À neuf mois des élections en République démocratique du Congo, Jean-Pierre Bemba, gros poisson de la sphère politique congolaise, ex-chef de guerre et président du Mouvement de libération du Congo (MLC) a été nommé vice-Premier ministre et ministre de la Défense. L’ordonnance présidentielle a été lue tard dans la soirée du jeudi 23 mars par Tina Salama, porte-parole du président Félix Tshisekedi.
Jean-Pierre Bemba qui a presque tout connu se voit confier la lourde tâche de la Défense, alors que l’est de la RDC est cible de violences depuis près de 30 ans, avec aujourd’hui une tension béante avec le régime de Kigali, accusé de soutenir les rebelles du M23. Sa mission est claire, faire taire les armes de la guérilla, assurer un bon climat sécuritaire pour des élections apaisées sur l’étendue nationale congolaise.
Cette nomination qui se montre stratégique est aussi le résultat d’un temps réfléchi par le Président Félix Tshisekedi. Pour briguer un second mandat, le fils d’Etienne Tshisekedi a besoin de toutes les parties stratégiques de la RDC. Il le sait bien qu’au pays de Lumumba, « on ne peut pas gagner d’élections sans une coalition interethnique », commente un analyste politique congolais.
Avec sa popularité déclinante dans la partie ouest du pays, Jean-Pierre Bemba se veut offrir un électorat à l’homme qui l’accorde un poste stratégique et sensiblement une lourde tâche pour marquer son retour dans la gestion de la chose publique.

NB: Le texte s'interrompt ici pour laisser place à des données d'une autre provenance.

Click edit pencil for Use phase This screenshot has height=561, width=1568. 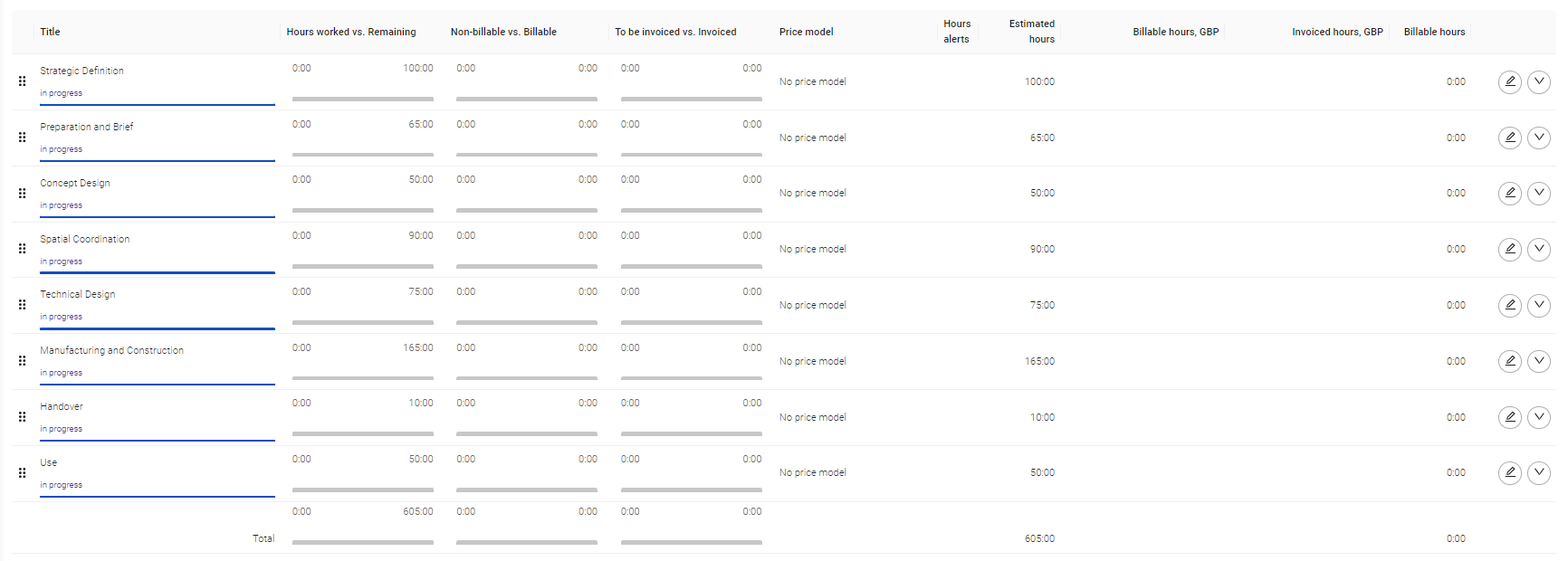tap(1510, 473)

La guerre ? Jean-Pierre Bemba, surnommé « le petit Mobutu » l’a déjà connu. Comme le peintre, l’homme qui s’est livré au mutisme suave a eu le temps d’observer de près l’ancien président du Zaïre Mobutu, au temps de sa jeunesse, lorsqu’il était élevé à Gbadolite, le village-palais du mobutisme finissant, au fin fond de la jungle de l’Equateur.
Il a également connu l’enfance d’un fils à papa, l’exil, la guérilla et ses atrocités, les miels de la vice-présidence, la passion d’une campagne électorale et la prison. Donc, le Wonderboy a un profil idoine pour apporter la paix dans l’Est de la RDC. Mais, sera-t-il possible de l’installer dans 9 neuf des élections ? La question reste dans les airs, seul le temps pourra nous apporter la réponse.

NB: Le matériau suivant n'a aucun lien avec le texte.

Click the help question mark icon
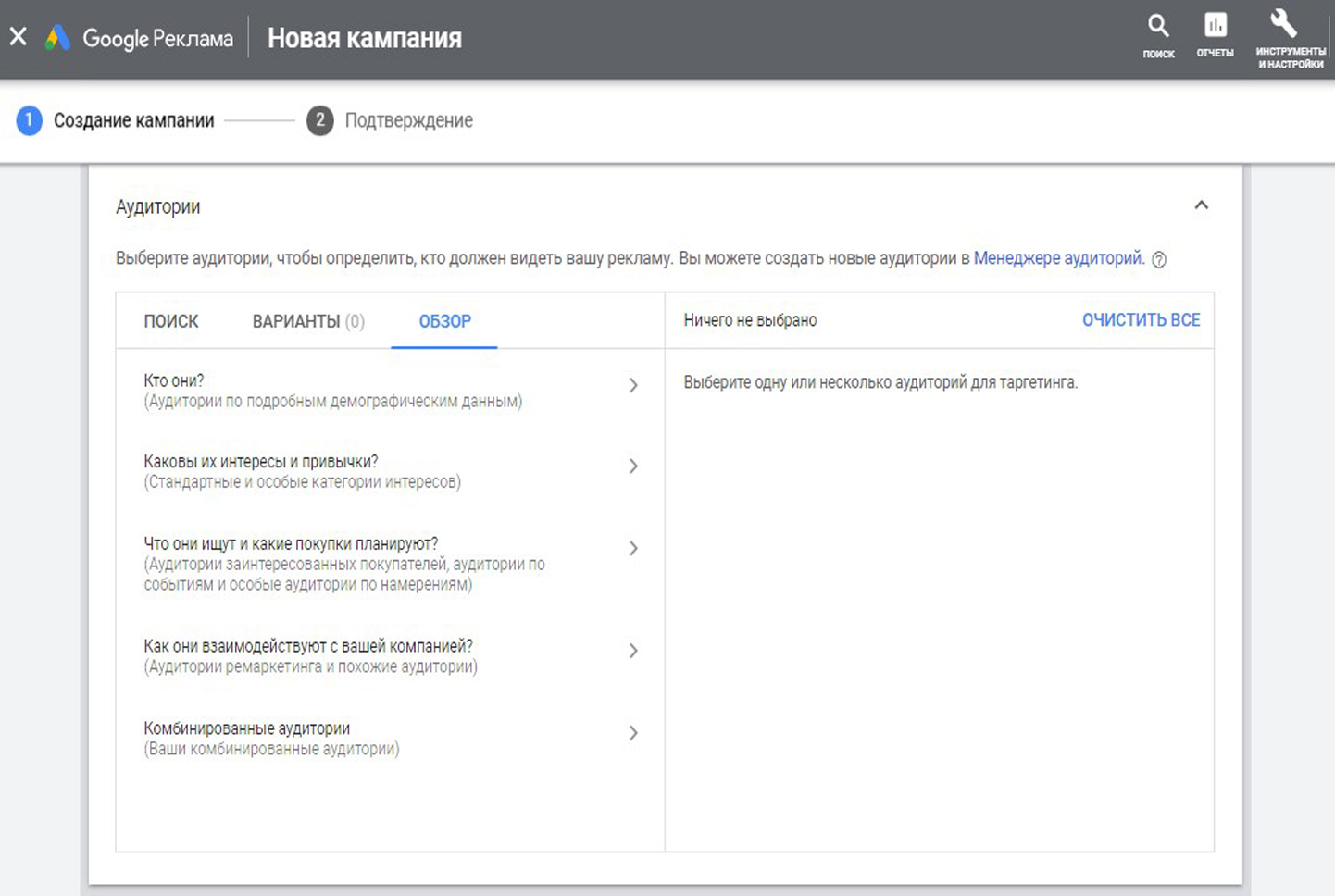This screenshot has height=896, width=1335. [1159, 260]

Dès sa naissance, deux ans après l’indépendance de la RDC, soit en 1962 dans la province de l’Équateur, Jean-Pierre Bemba était programmé pour régner. Son père, Jeannot Bemba Saolona, un métis portugais, était le grand argentier de Mobutu. Il grandit entre le Congo et la Belgique.
Au début des années 90, Jean-Pierre Bemba rentre de Bruxelles, où il mène des études de commerce dans une bonne école. Il se lance dans les télécoms, l’aéronautique, l’audiovisuel. Il investit, dit-on, l’argent du vieux kleptocrate zaïrois. Sa sœur se marie avec Nzanga Mobutu, l’un des fils du chef.

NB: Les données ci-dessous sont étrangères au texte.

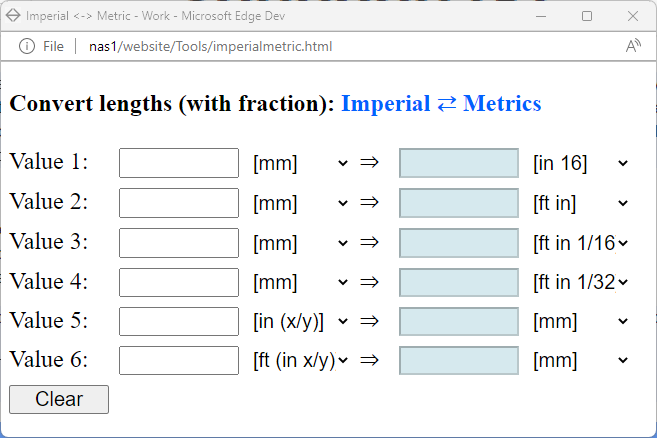
Task: Click the address bar URL text
Action: coord(210,46)
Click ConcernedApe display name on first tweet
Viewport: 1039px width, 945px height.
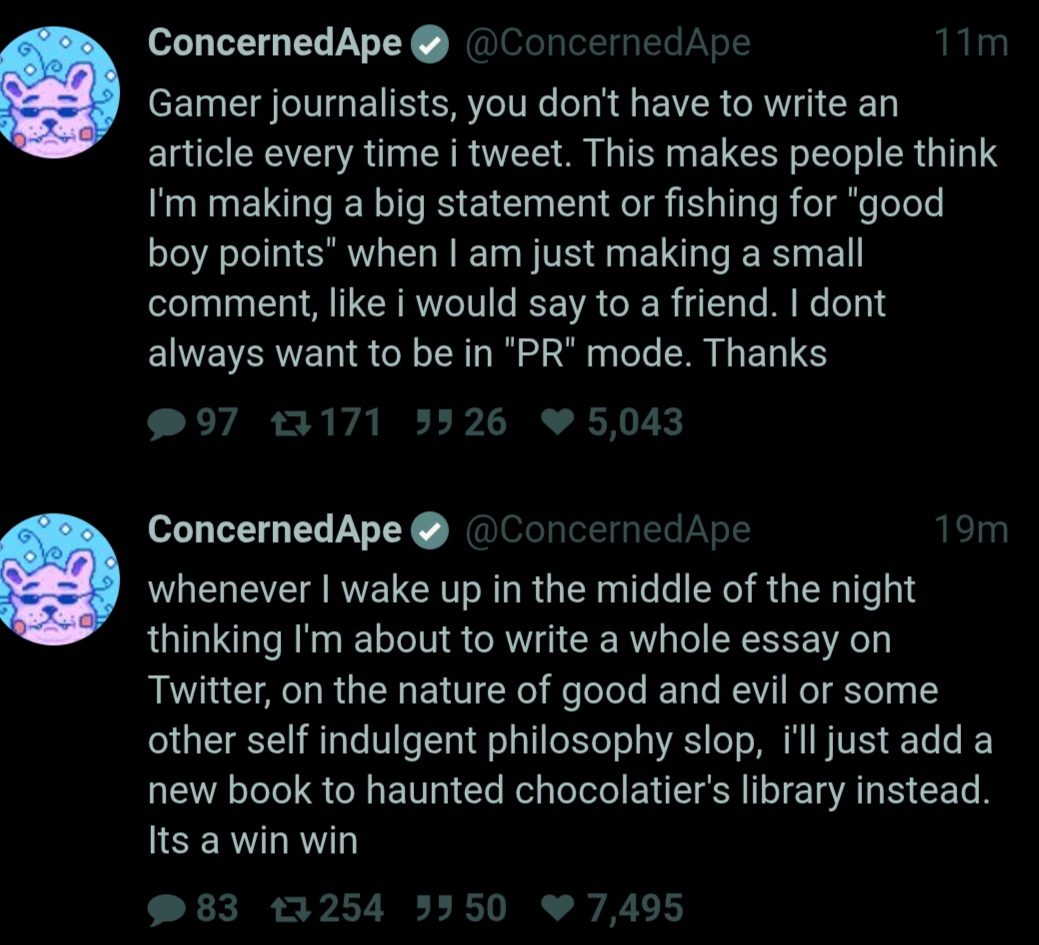[x=274, y=43]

Lorsque Mobutu est renversé, en 1997, par Laurent-Désiré Kabila, Bemba prend le chemin de l’exil et rafle, dit-on, ce qui reste de la fortune de son père. Un an plus tard, il revient au pays à la tête du Mouvement de libération du Congo (MLC), un parti-milice formé avec l’aide de l’Ouganda, qui envahit tout le nord-est de la République démocratique du Congo (RDC).
Bemba va prendre ses quartiers dans l’ancien palais pillé de Mobutu, où il passe le temps en jouant à la Playstation. Il pille tout ce qui se monnaye : or, bois précieux, diamants, café. Les rapporteurs des Nations unies le mettent en cause, comme tous les autres belligérants, congolais et étrangers, de ce qu’on a appelé la «première guerre mondiale africaine».
Très vite, il s’impose comme le principal rival de Joseph Kabila, qui succède à son père début 2001. Les deux atteignent le second tour de l’élection présidentielle de 2006, véritable élection démocratique, une première dans l’histoire du pays depuis l’indépendance en 1960. Au terme d’une intense campagne au cours de laquelle Bemba n’a eu de cesse de souligner sa « catholicité » face aux origines soi-disant douteuses de son adversaire.
Kabila l’a finalement emporté facilement avec 58 voix. Bemba doit se contenter du siège sénatorial. Il y a un an, il a été contraint à l’exil par la garde présidentielle, qui a désarmé de force son garde du corps privé. Depuis, il vit au Portugal, près de Faro.
Jean-Pierre Bemba avait été condamné à 18 ans de prison par la Cour pénale internationale (CPI) pour des crimes commis en République centrafricaine avant d’être acquitté en appel en 2018, au terme de dix ans d’emprisonnement.